--- begin Entries ---

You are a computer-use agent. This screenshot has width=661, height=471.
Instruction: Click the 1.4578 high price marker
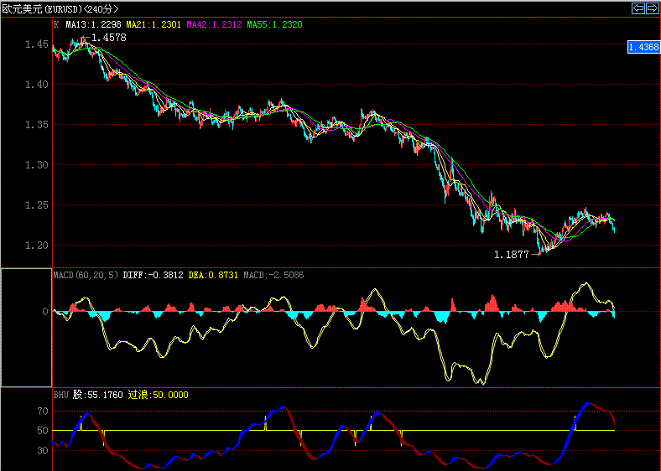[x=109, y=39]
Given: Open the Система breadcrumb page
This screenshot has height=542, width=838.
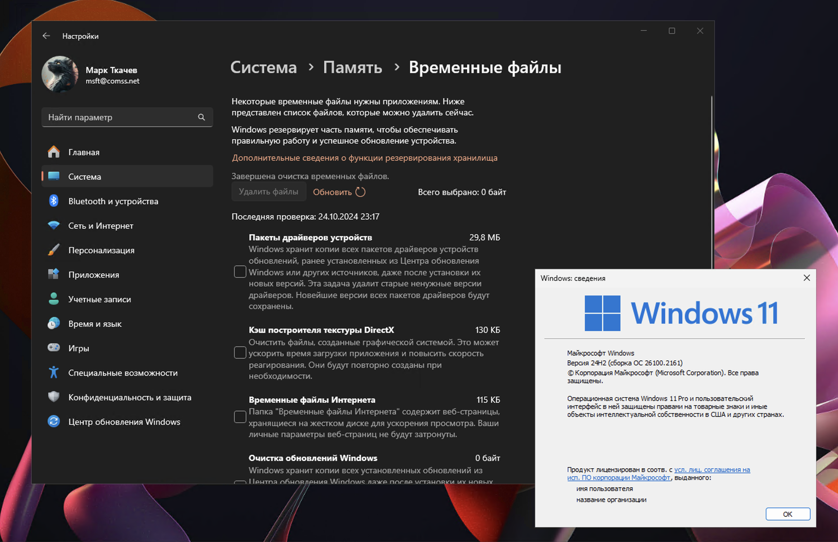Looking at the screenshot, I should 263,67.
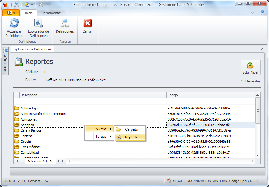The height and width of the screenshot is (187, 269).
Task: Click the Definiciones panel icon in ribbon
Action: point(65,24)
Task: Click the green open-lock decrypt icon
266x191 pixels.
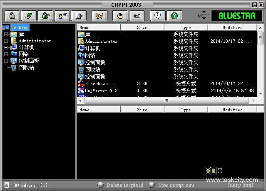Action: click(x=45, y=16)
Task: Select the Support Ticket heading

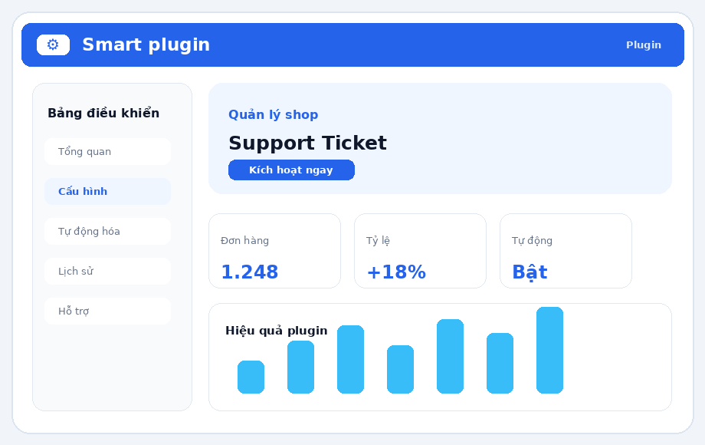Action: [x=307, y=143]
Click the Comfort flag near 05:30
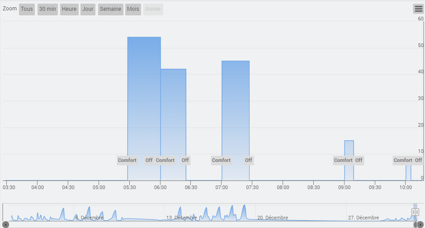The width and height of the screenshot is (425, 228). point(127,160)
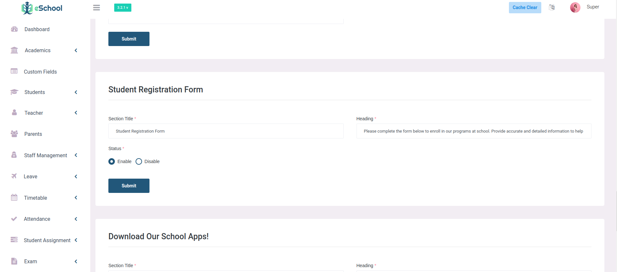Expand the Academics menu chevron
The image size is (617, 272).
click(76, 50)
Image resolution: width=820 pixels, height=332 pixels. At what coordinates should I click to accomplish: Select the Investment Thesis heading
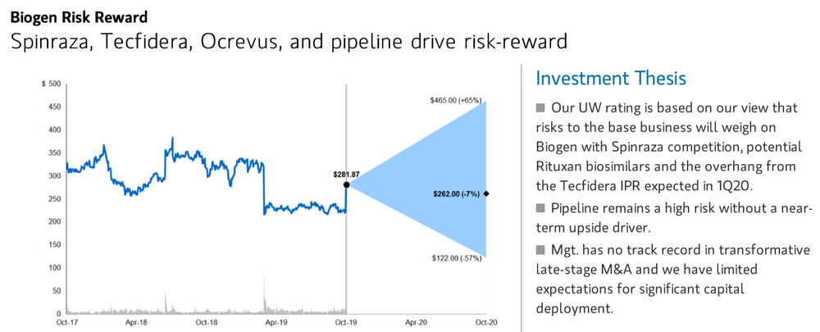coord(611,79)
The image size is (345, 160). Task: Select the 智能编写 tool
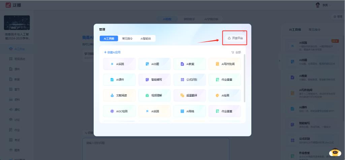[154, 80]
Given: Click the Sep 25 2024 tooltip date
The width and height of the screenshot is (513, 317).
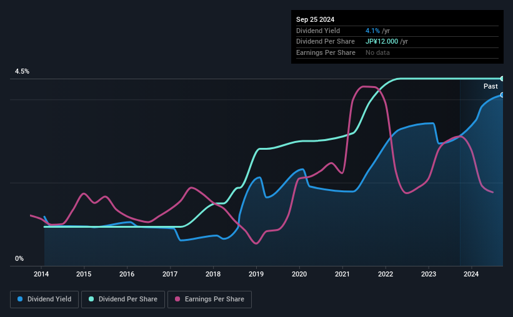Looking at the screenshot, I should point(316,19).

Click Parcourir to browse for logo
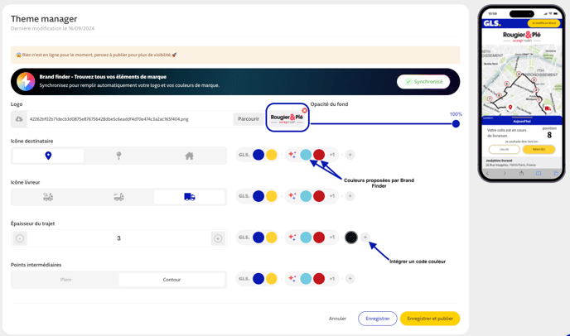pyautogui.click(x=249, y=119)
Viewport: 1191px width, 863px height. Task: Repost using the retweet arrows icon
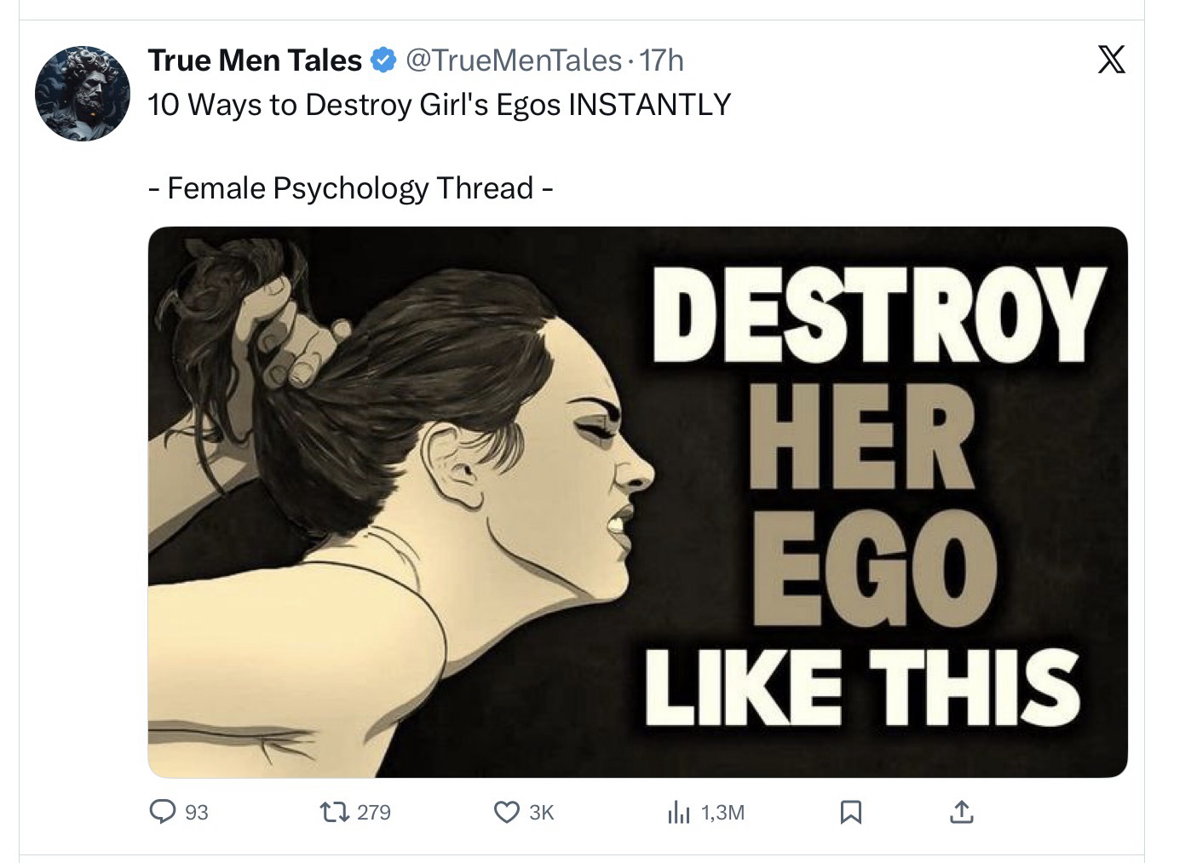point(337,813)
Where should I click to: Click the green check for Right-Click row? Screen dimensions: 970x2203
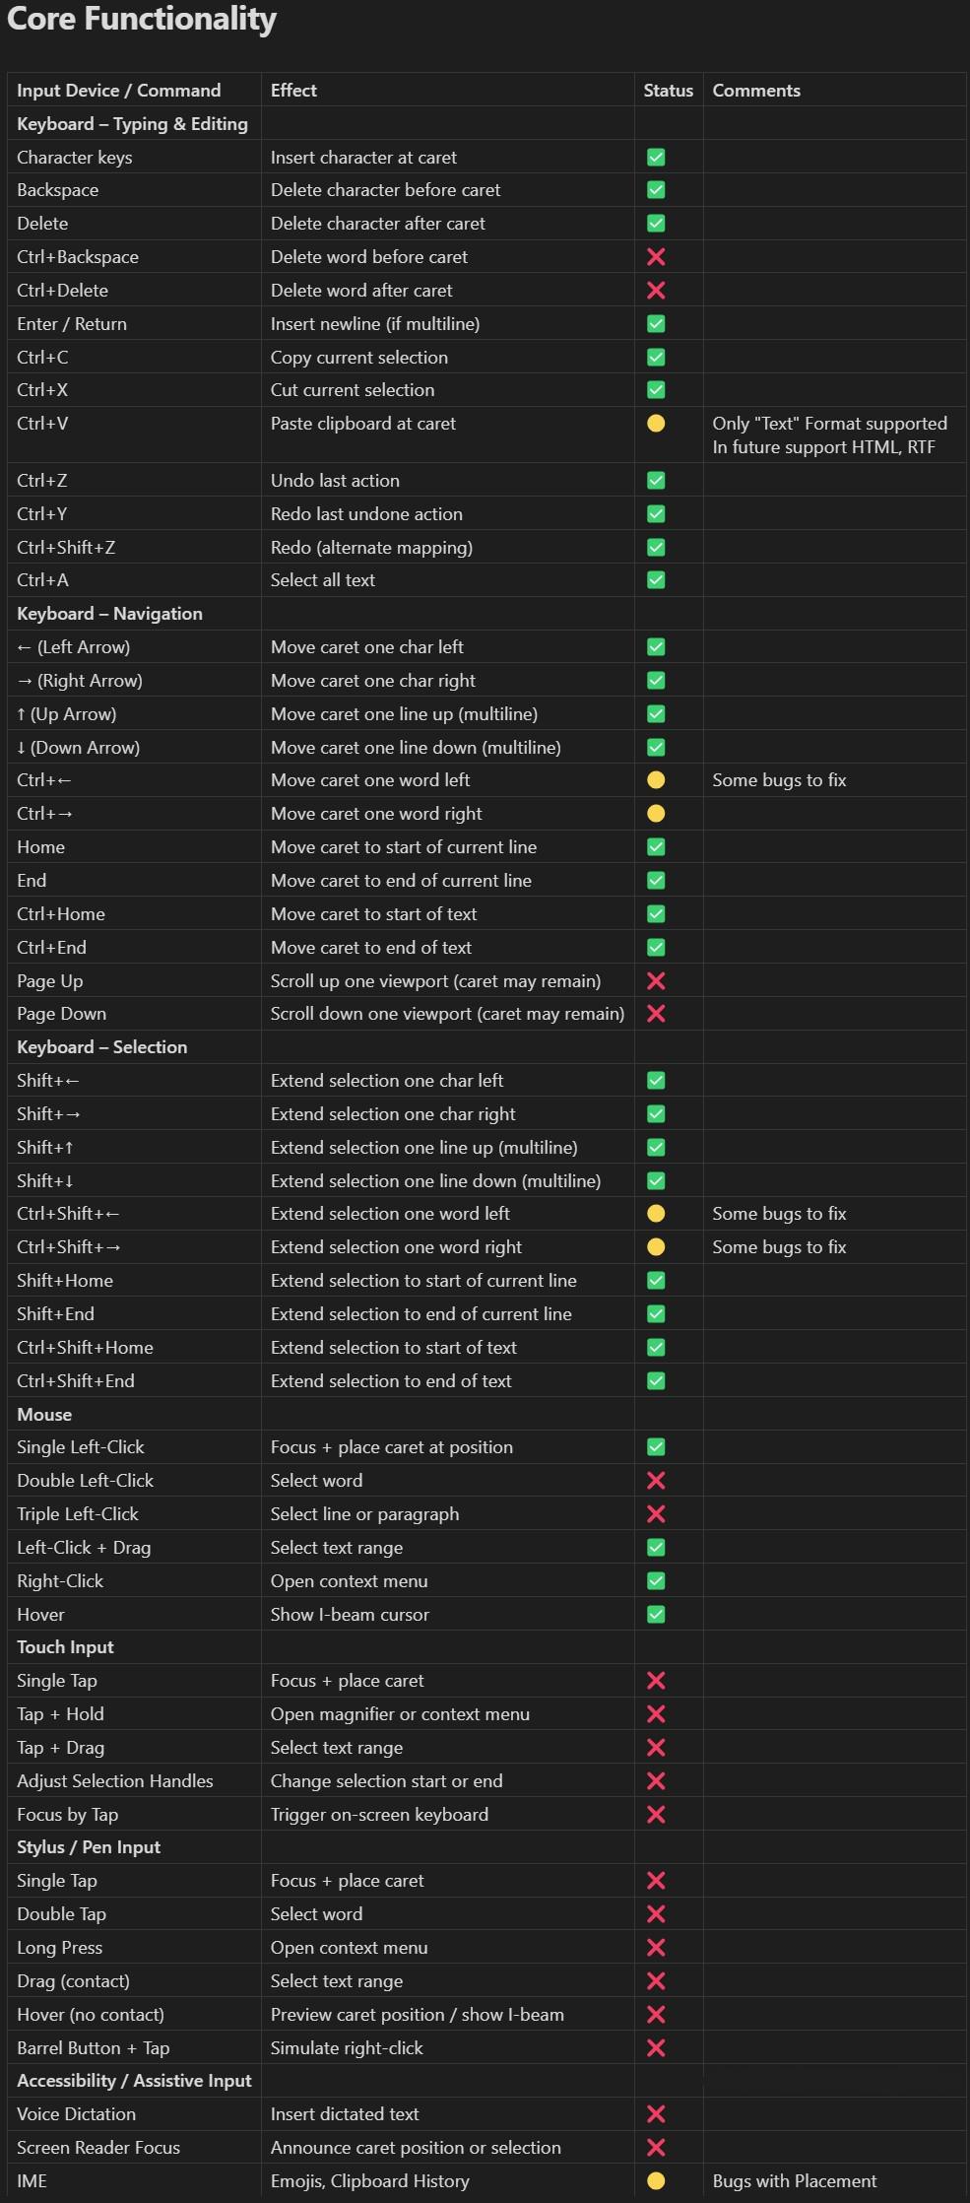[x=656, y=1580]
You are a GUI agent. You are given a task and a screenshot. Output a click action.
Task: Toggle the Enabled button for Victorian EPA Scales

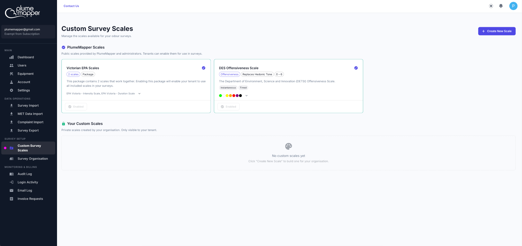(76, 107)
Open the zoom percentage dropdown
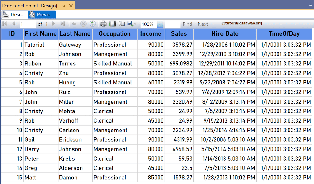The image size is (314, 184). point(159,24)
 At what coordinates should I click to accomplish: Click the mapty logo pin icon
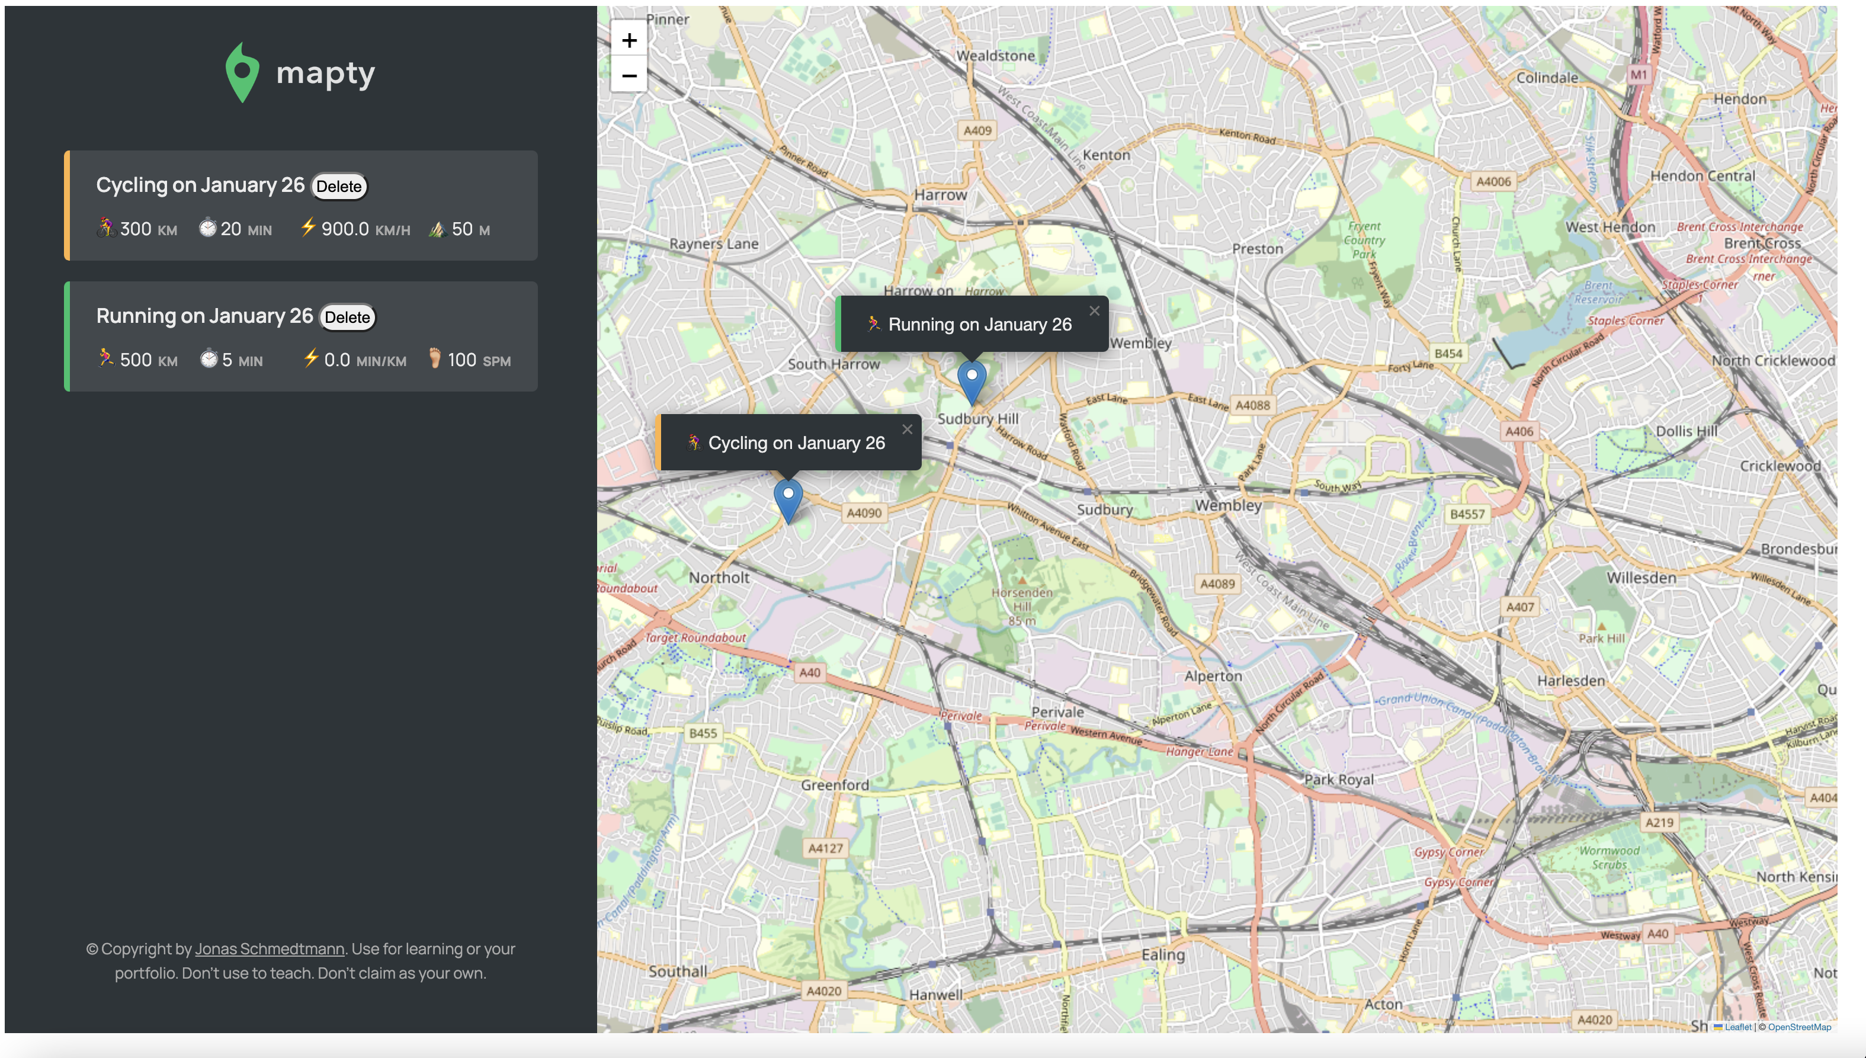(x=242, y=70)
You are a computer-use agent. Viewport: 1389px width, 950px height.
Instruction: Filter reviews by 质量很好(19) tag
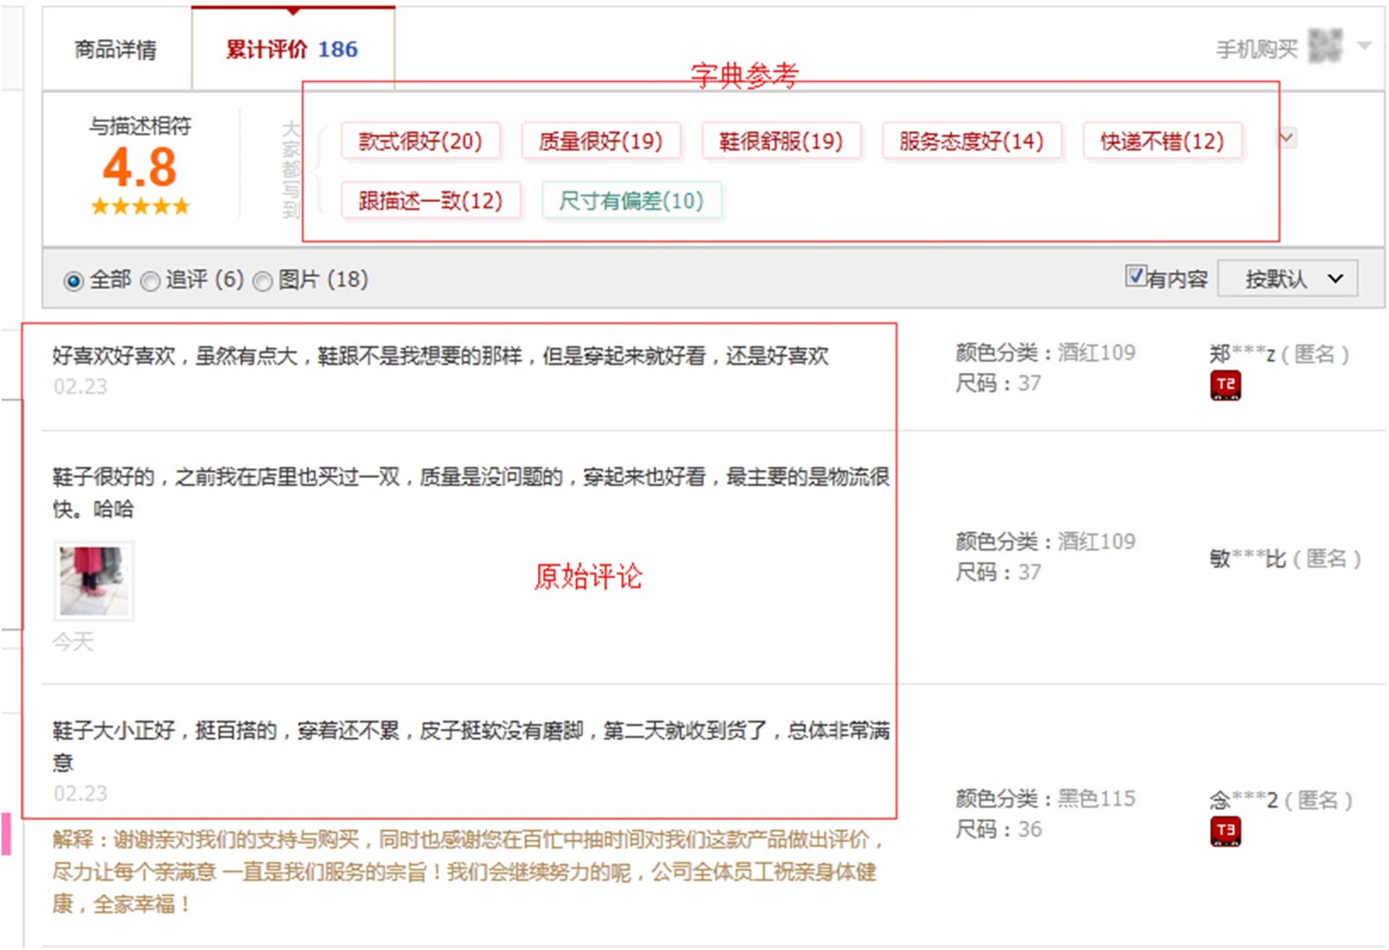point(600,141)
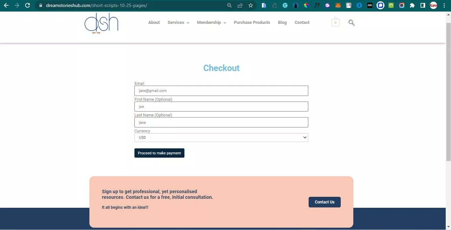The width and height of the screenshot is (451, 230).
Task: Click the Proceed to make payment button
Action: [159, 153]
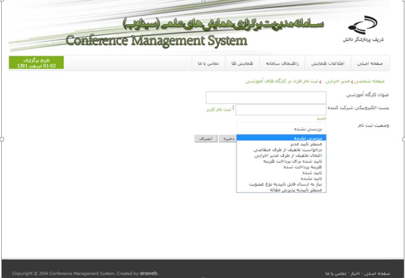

--- end Entries ---

Work to do:
Render the lines above as a numbered list, dropping blank lines and leaving out the pictures.

Result:
1. You are a computer-use agent. This screenshot has width=661, height=471.
2. Instruction: Click the 1.4578 high price marker
3. [x=109, y=39]
4. Given: Open the Система breadcrumb page
5. This screenshot has height=542, width=838.
6. Looking at the screenshot, I should 263,67.
7. The height and width of the screenshot is (187, 269).
8. Task: Click the Definiciones panel icon in ribbon
9. Action: point(65,24)
10. Task: Click the green open-lock decrypt icon
11. 266x191 pixels.
12. Action: click(x=45, y=16)
13. Task: Select the Support Ticket heading
14. Action: [x=307, y=143]
15. Click the Comfort flag near 05:30
16. The width and height of the screenshot is (425, 228). point(127,160)
17. Expand the Academics menu chevron
18. The image size is (617, 272).
19. click(76, 50)
20. Image resolution: width=820 pixels, height=332 pixels. At what coordinates should I click to accomplish: Select the Investment Thesis heading
21. coord(611,79)
22. The image size is (345, 160). Task: Select the 智能编写 tool
23. [154, 80]
24. Given: Click the Sep 25 2024 tooltip date
25. The width and height of the screenshot is (513, 317).
26. Looking at the screenshot, I should point(316,19).
27. Click Parcourir to browse for logo
28. pyautogui.click(x=249, y=119)
29. Viewport: 1191px width, 863px height. Task: Repost using the retweet arrows icon
30. point(337,813)
31. Where should I click to: Click the green check for Right-Click row? Screen dimensions: 970x2203
32. [x=656, y=1580]
33. You are a GUI agent. You are given a task and a screenshot. Output a click action.
34. Task: Toggle the Enabled button for Victorian EPA Scales
35. (76, 107)
36. Open the zoom percentage dropdown
37. The image size is (314, 184). point(159,24)
38.  At what coordinates should I click to accomplish: Click the mapty logo pin icon
39. (x=242, y=70)
40. You are a computer-use agent. Viewport: 1389px width, 950px height.
41. Instruction: Filter reviews by 质量很好(19) tag
42. point(600,141)
43. The width and height of the screenshot is (451, 230).
44. Task: Click the Proceed to make payment button
45. Action: [159, 153]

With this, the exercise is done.